-- START --

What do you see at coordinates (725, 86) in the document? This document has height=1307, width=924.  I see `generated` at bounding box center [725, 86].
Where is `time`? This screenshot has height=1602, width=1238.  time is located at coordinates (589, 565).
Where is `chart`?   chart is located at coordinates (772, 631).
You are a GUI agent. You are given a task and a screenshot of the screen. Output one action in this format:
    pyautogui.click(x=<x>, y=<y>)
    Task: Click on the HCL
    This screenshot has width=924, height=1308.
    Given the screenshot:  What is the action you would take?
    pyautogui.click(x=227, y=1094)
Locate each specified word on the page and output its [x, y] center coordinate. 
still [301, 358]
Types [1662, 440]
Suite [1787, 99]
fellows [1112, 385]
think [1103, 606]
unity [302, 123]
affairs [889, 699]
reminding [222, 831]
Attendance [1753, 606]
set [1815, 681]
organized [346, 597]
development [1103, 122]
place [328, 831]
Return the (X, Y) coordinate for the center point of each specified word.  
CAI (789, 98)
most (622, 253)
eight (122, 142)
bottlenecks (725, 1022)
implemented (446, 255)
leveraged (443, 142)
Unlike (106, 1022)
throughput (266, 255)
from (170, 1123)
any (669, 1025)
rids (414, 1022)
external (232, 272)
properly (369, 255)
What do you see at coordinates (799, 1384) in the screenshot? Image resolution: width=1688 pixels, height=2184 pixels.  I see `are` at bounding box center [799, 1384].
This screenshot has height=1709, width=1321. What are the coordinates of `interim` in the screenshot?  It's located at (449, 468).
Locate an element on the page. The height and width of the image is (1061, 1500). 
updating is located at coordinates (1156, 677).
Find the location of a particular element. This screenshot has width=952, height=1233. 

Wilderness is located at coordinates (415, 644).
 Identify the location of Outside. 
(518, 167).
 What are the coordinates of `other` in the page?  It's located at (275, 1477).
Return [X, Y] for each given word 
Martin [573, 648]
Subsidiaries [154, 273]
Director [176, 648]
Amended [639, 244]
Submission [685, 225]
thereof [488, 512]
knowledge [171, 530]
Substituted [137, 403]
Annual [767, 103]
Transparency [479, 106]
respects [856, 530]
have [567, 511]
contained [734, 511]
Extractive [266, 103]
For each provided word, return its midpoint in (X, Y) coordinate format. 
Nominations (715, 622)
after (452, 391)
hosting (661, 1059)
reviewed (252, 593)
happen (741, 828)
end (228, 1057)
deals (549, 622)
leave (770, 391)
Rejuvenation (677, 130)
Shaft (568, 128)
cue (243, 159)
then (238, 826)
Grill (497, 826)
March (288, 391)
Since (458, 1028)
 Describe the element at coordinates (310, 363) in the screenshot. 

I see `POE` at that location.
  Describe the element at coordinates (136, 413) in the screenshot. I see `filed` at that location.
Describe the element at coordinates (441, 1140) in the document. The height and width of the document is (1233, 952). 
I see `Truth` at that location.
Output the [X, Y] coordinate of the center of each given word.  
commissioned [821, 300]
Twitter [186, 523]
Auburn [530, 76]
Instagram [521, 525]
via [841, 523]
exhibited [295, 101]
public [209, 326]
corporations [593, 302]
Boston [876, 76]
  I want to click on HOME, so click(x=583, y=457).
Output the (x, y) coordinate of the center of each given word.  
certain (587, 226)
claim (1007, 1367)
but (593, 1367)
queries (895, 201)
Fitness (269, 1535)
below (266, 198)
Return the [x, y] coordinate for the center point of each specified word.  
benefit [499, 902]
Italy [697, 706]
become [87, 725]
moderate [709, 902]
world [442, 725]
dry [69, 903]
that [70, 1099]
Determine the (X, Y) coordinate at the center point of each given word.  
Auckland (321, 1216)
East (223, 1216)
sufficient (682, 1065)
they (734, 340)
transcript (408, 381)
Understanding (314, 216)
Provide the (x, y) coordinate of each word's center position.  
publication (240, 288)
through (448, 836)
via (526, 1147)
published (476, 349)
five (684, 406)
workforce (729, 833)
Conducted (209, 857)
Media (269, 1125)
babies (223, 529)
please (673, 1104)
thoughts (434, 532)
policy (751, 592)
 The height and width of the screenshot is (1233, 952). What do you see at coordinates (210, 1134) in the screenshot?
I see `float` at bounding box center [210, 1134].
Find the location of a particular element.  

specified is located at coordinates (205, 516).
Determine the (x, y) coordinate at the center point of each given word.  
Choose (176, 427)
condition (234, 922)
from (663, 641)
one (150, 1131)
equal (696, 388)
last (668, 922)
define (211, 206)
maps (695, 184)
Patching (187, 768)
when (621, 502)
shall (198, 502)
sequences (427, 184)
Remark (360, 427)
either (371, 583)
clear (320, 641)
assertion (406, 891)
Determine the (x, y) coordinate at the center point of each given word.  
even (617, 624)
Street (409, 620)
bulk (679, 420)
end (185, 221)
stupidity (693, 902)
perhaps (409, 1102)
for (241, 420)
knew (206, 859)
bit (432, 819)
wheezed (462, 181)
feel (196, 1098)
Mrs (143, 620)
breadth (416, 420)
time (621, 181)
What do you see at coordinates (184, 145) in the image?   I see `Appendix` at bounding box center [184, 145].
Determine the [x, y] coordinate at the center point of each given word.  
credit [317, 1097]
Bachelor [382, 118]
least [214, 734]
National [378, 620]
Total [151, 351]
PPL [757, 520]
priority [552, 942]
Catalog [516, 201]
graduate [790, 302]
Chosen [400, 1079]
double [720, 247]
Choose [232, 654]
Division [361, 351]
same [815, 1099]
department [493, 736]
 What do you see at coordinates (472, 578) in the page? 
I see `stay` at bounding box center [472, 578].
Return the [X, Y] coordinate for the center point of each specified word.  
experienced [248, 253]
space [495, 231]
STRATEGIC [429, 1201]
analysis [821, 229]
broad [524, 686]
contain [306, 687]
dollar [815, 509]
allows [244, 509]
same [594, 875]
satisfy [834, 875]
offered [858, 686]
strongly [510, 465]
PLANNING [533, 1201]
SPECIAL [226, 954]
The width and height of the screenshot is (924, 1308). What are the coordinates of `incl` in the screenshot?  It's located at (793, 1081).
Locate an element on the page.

-- END --

YOUR OBJECTIVE: Reproduce all of the data above word for word.

RESULT OF THIS TASK:
What do you see at coordinates (725, 86) in the document? This document has height=1307, width=924.  I see `generated` at bounding box center [725, 86].
Where is `time`? This screenshot has height=1602, width=1238.  time is located at coordinates (589, 565).
Where is `chart`?   chart is located at coordinates (772, 631).
You are a GUI agent. You are given a task and a screenshot of the screen. Output one action in this format:
    pyautogui.click(x=<x>, y=<y>)
    Task: Click on the HCL
    This screenshot has width=924, height=1308.
    Given the screenshot:  What is the action you would take?
    pyautogui.click(x=227, y=1094)
Locate each specified word on the page and output its [x, y] center coordinate. 
still [301, 358]
Types [1662, 440]
Suite [1787, 99]
fellows [1112, 385]
think [1103, 606]
unity [302, 123]
affairs [889, 699]
reminding [222, 831]
Attendance [1753, 606]
set [1815, 681]
organized [346, 597]
development [1103, 122]
place [328, 831]
Return the (X, Y) coordinate for the center point of each specified word.  
CAI (789, 98)
most (622, 253)
eight (122, 142)
bottlenecks (725, 1022)
implemented (446, 255)
leveraged (443, 142)
Unlike (106, 1022)
throughput (266, 255)
from (170, 1123)
any (669, 1025)
rids (414, 1022)
external (232, 272)
properly (369, 255)
What do you see at coordinates (799, 1384) in the screenshot? Image resolution: width=1688 pixels, height=2184 pixels.  I see `are` at bounding box center [799, 1384].
This screenshot has height=1709, width=1321. What are the coordinates of `interim` in the screenshot?  It's located at (449, 468).
Locate an element on the page. The height and width of the image is (1061, 1500). 
updating is located at coordinates (1156, 677).
Find the location of a particular element. This screenshot has width=952, height=1233. 

Wilderness is located at coordinates (415, 644).
 Identify the location of Outside. 
(518, 167).
 What are the coordinates of `other` in the page?  It's located at (275, 1477).
Return [X, Y] for each given word 
Martin [573, 648]
Subsidiaries [154, 273]
Director [176, 648]
Amended [639, 244]
Submission [685, 225]
thereof [488, 512]
knowledge [171, 530]
Substituted [137, 403]
Annual [767, 103]
Transparency [479, 106]
respects [856, 530]
have [567, 511]
contained [734, 511]
Extractive [266, 103]
For each provided word, return its midpoint in (X, Y) coordinate format. 
Nominations (715, 622)
after (452, 391)
hosting (661, 1059)
reviewed (252, 593)
happen (741, 828)
end (228, 1057)
deals (549, 622)
leave (770, 391)
Rejuvenation (677, 130)
Shaft (568, 128)
cue (243, 159)
then (238, 826)
Grill (497, 826)
March (288, 391)
Since (458, 1028)
 Describe the element at coordinates (310, 363) in the screenshot. 

I see `POE` at that location.
  Describe the element at coordinates (136, 413) in the screenshot. I see `filed` at that location.
Describe the element at coordinates (441, 1140) in the document. The height and width of the document is (1233, 952). 
I see `Truth` at that location.
Output the [X, Y] coordinate of the center of each given word.  
commissioned [821, 300]
Twitter [186, 523]
Auburn [530, 76]
Instagram [521, 525]
via [841, 523]
exhibited [295, 101]
public [209, 326]
corporations [593, 302]
Boston [876, 76]
  I want to click on HOME, so click(x=583, y=457).
Output the (x, y) coordinate of the center of each given word.  
certain (587, 226)
claim (1007, 1367)
but (593, 1367)
queries (895, 201)
Fitness (269, 1535)
below (266, 198)
Return the [x, y] coordinate for the center point of each specified word.  
benefit [499, 902]
Italy [697, 706]
become [87, 725]
moderate [709, 902]
world [442, 725]
dry [69, 903]
that [70, 1099]
Determine the (X, Y) coordinate at the center point of each given word.  
Auckland (321, 1216)
East (223, 1216)
sufficient (682, 1065)
they (734, 340)
transcript (408, 381)
Understanding (314, 216)
Provide the (x, y) coordinate of each word's center position.  
publication (240, 288)
through (448, 836)
via (526, 1147)
published (476, 349)
five (684, 406)
workforce (729, 833)
Conducted (209, 857)
Media (269, 1125)
babies (223, 529)
please (673, 1104)
thoughts (434, 532)
policy (751, 592)
 The height and width of the screenshot is (1233, 952). What do you see at coordinates (210, 1134) in the screenshot?
I see `float` at bounding box center [210, 1134].
Find the location of a particular element.  

specified is located at coordinates (205, 516).
Determine the (x, y) coordinate at the center point of each given word.  
Choose (176, 427)
condition (234, 922)
from (663, 641)
one (150, 1131)
equal (696, 388)
last (668, 922)
define (211, 206)
maps (695, 184)
Patching (187, 768)
when (621, 502)
shall (198, 502)
sequences (427, 184)
Remark (360, 427)
either (371, 583)
clear (320, 641)
assertion (406, 891)
Determine the (x, y) coordinate at the center point of each given word.  
even (617, 624)
Street (409, 620)
bulk (679, 420)
end (185, 221)
stupidity (693, 902)
perhaps (409, 1102)
for (241, 420)
knew (206, 859)
bit (432, 819)
wheezed (462, 181)
feel (196, 1098)
Mrs (143, 620)
breadth (416, 420)
time (621, 181)
What do you see at coordinates (184, 145) in the image?   I see `Appendix` at bounding box center [184, 145].
Determine the [x, y] coordinate at the center point of each given word.  
credit [317, 1097]
Bachelor [382, 118]
least [214, 734]
National [378, 620]
Total [151, 351]
PPL [757, 520]
priority [552, 942]
Catalog [516, 201]
graduate [790, 302]
Chosen [400, 1079]
double [720, 247]
Choose [232, 654]
Division [361, 351]
same [815, 1099]
department [493, 736]
 What do you see at coordinates (472, 578) in the page? 
I see `stay` at bounding box center [472, 578].
Return the [X, Y] coordinate for the center point of each specified word.  
experienced [248, 253]
space [495, 231]
STRATEGIC [429, 1201]
analysis [821, 229]
broad [524, 686]
contain [306, 687]
dollar [815, 509]
allows [244, 509]
same [594, 875]
satisfy [834, 875]
offered [858, 686]
strongly [510, 465]
PLANNING [533, 1201]
SPECIAL [226, 954]
The width and height of the screenshot is (924, 1308). What are the coordinates of `incl` in the screenshot?  It's located at (793, 1081).
Locate an element on the page.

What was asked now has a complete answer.